» TEXT EXCERPT
───
All of this does not mean that I don’t value close personal relationships. I do. I like going out to long, leisurely dinners with close friends. Sometimes I like traveling with them. Sometimes I enjoy visits from out-of-town friends or family. I have cherished friendships that have lasted decades. But I want that closeness to be balanced by delicious stretches of solitude.
People who love their single lives often prefer the DIY approach to relationships and to life. They like deciding who they’re going to spend their time with (without it having to be the same person every time), and they like the option of not spending time with anyone at all on a given day.
I think what people don’t often realize is that single people, on average, do more to create, maintain, and nurture ties with other people than married people do. That’s across all single people—not just the ones who want to be single. Studies show that single people have more friends. They stay in touch with friends, neighbors, siblings, and parents more than married people do, and they’re there for them more often when they need help. Longitudinal studies show that when couples move in together or get married, they become more insular, even if they don’t have kids.
───
» PROBLEM SET
a) In the passage on single life, which people do single people stay in touch with more than married people do? List each one.
b) Repeat the passage on single life word for word, starting at "All of this" and ending at "stretches of solitude.".
The listing that follows comes from a separate source.

» MATERIAL PROVIDED
───
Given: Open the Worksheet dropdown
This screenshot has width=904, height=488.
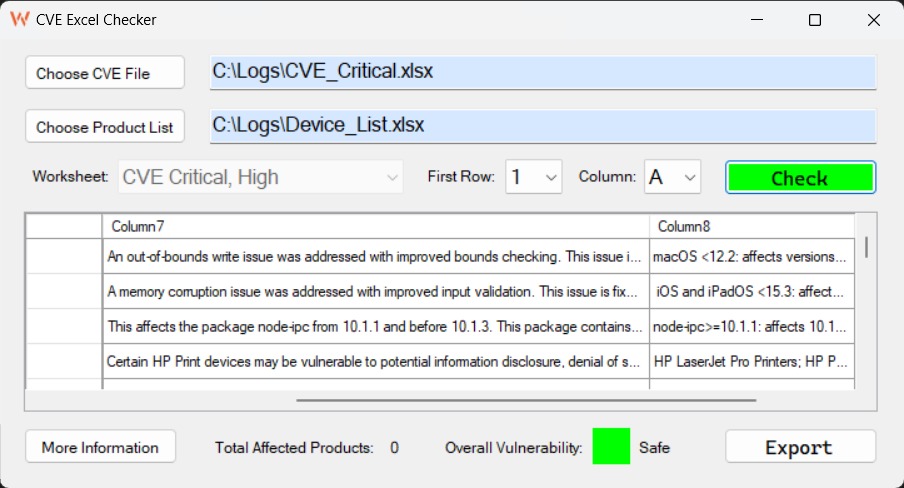Looking at the screenshot, I should pos(261,177).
───
» EXPECTED OUTPUTS
a) Friends, neighbors, siblings, and parents.

b)
All of this does not mean that I don’t value close personal relationships. I do. I like going out to long, leisurely dinners with close friends. Sometimes I like traveling with them. Sometimes I enjoy visits from out-of-town friends or family. I have cherished friendships that have lasted decades. But I want that closeness to be balanced by delicious stretches of solitude.